-- DATA SHOWN follows --

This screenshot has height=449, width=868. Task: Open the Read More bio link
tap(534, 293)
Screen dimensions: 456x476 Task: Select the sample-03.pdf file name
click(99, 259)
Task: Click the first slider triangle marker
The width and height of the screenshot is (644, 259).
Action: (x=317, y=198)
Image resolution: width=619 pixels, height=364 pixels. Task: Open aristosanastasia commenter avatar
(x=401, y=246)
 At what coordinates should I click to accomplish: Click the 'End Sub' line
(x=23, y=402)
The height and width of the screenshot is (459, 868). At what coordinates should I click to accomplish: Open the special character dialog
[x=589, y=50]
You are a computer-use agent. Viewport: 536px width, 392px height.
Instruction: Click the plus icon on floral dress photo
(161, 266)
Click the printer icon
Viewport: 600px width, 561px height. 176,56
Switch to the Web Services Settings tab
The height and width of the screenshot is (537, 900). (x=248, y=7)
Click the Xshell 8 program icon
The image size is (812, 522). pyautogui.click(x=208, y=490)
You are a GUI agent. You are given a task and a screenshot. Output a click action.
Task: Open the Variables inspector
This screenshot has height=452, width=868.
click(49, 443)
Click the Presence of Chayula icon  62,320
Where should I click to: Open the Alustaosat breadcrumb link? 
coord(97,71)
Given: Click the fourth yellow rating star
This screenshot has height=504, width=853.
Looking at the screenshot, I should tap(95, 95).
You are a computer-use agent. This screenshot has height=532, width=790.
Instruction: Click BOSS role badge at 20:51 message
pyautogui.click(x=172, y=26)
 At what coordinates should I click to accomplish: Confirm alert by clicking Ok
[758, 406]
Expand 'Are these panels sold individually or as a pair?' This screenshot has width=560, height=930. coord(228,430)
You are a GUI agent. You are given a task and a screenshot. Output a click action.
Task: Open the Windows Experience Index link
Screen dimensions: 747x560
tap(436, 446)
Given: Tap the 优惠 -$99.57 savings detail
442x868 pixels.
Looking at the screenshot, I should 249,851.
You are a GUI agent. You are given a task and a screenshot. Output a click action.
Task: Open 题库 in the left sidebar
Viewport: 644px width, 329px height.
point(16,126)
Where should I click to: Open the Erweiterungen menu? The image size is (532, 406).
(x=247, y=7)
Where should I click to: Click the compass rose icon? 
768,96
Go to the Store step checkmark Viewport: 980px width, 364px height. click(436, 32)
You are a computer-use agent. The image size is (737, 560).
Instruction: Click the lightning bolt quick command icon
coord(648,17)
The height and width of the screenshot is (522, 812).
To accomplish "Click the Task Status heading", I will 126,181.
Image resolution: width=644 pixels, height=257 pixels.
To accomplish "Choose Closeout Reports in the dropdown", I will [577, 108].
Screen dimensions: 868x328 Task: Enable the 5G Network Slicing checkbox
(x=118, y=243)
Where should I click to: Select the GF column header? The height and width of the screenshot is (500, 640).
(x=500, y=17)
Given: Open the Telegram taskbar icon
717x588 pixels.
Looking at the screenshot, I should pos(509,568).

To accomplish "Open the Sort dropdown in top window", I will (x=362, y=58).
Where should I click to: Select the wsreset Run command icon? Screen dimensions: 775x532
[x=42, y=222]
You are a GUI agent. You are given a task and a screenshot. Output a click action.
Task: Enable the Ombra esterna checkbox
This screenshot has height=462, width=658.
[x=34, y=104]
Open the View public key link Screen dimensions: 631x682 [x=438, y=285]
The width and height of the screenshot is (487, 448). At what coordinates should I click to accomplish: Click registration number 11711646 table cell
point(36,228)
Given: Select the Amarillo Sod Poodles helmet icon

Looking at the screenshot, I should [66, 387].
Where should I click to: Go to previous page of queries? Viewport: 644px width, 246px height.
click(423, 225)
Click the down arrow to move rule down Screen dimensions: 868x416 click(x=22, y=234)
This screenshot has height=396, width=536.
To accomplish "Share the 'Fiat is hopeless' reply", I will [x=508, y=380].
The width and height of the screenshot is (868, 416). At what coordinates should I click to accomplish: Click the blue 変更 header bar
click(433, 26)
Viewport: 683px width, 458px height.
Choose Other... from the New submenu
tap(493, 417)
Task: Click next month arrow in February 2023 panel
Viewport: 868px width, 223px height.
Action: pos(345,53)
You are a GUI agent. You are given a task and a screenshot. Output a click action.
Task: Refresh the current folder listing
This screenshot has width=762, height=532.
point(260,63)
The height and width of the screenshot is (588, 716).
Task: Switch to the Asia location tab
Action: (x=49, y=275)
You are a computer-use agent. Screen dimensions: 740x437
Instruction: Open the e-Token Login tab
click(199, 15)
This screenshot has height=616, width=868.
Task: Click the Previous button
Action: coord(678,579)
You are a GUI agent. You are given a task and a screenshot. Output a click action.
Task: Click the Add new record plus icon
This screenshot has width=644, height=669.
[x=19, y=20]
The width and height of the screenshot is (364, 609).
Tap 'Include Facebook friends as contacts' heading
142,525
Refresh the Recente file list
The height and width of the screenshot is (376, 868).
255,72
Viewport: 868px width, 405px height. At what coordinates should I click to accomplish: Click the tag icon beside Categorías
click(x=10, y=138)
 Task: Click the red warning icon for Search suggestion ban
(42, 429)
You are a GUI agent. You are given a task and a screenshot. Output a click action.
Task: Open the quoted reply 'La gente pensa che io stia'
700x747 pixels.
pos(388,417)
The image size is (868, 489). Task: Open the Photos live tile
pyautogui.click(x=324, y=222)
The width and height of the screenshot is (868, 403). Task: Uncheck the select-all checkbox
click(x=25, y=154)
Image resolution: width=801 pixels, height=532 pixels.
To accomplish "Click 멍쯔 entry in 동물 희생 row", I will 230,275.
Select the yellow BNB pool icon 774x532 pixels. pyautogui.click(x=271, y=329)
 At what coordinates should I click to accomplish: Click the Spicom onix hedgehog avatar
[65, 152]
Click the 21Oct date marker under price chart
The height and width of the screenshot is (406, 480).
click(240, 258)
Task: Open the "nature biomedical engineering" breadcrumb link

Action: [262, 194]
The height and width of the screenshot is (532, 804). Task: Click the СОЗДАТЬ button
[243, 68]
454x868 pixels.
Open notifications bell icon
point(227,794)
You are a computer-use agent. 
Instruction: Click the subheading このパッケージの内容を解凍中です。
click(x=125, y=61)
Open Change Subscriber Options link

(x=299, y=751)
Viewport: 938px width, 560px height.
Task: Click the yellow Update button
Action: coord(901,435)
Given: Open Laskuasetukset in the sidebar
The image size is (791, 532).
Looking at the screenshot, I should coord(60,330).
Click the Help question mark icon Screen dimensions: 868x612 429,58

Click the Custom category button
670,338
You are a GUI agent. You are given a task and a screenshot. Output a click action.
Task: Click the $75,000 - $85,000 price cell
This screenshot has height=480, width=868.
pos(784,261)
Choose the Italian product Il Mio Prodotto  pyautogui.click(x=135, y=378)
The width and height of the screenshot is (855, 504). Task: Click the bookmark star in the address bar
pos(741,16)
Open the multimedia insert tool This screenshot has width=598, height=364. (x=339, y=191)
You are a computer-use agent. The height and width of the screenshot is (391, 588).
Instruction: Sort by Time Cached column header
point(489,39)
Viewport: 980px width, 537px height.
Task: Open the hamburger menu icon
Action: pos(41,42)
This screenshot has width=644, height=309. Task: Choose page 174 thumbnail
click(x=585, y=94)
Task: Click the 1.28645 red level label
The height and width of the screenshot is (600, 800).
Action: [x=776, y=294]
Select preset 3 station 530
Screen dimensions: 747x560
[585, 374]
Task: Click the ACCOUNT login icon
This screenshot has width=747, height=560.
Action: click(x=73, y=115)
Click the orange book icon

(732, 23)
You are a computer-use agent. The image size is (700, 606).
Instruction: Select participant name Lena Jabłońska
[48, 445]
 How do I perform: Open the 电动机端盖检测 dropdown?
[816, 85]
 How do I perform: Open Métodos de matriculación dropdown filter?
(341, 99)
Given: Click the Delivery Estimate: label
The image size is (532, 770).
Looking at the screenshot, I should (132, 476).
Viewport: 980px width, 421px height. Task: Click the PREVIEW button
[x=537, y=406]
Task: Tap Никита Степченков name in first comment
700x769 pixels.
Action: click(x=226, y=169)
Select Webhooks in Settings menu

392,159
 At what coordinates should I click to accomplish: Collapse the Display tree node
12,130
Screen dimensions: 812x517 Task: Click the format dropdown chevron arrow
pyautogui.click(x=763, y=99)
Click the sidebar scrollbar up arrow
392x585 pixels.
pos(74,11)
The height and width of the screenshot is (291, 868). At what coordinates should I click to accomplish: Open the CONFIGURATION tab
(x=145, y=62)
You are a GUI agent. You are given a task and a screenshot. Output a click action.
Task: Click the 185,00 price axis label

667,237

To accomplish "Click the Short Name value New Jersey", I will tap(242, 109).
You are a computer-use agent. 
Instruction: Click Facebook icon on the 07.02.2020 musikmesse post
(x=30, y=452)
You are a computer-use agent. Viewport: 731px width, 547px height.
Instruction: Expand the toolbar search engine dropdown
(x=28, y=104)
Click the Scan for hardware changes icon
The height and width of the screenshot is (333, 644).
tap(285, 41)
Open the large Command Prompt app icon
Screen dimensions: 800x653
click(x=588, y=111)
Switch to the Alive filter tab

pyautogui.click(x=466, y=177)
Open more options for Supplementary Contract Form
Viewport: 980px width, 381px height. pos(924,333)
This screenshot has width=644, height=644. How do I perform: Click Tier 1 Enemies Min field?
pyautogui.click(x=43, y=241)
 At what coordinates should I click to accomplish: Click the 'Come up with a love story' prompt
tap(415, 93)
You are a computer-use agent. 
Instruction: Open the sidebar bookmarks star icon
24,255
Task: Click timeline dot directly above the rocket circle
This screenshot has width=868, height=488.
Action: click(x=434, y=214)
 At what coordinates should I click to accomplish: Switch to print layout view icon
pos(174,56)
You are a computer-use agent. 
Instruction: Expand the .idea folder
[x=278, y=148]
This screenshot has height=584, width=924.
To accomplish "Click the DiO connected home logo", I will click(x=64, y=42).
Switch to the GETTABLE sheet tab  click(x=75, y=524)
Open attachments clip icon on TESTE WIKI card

-- DATA SHOWN concluded --

▶ PROBLEM DESCRIPTION:
Quote exactly the opening line of the material above and every line after it, up to and including the line that contains "Expand 'Are these".

▶ TASK OUTPUT:
This screenshot has height=449, width=868. Task: Open the Read More bio link
tap(534, 293)
Screen dimensions: 456x476 Task: Select the sample-03.pdf file name
click(99, 259)
Task: Click the first slider triangle marker
The width and height of the screenshot is (644, 259).
Action: (x=317, y=198)
Image resolution: width=619 pixels, height=364 pixels. Task: Open aristosanastasia commenter avatar
(x=401, y=246)
 At what coordinates should I click to accomplish: Click the 'End Sub' line
(x=23, y=402)
The height and width of the screenshot is (459, 868). At what coordinates should I click to accomplish: Open the special character dialog
[x=589, y=50]
You are a computer-use agent. Viewport: 536px width, 392px height.
Instruction: Click the plus icon on floral dress photo
(161, 266)
Click the printer icon
Viewport: 600px width, 561px height. 176,56
Switch to the Web Services Settings tab
The height and width of the screenshot is (537, 900). (x=248, y=7)
Click the Xshell 8 program icon
The image size is (812, 522). pyautogui.click(x=208, y=490)
You are a GUI agent. You are given a task and a screenshot. Output a click action.
Task: Open the Variables inspector
This screenshot has height=452, width=868.
click(49, 443)
Click the Presence of Chayula icon  62,320
Where should I click to: Open the Alustaosat breadcrumb link? 
coord(97,71)
Given: Click the fourth yellow rating star
This screenshot has height=504, width=853.
Looking at the screenshot, I should tap(95, 95).
You are a computer-use agent. This screenshot has height=532, width=790.
Instruction: Click BOSS role badge at 20:51 message
pyautogui.click(x=172, y=26)
 At what coordinates should I click to accomplish: Confirm alert by clicking Ok
[758, 406]
Expand 'Are these panels sold individually or as a pair?' This screenshot has width=560, height=930. coord(228,430)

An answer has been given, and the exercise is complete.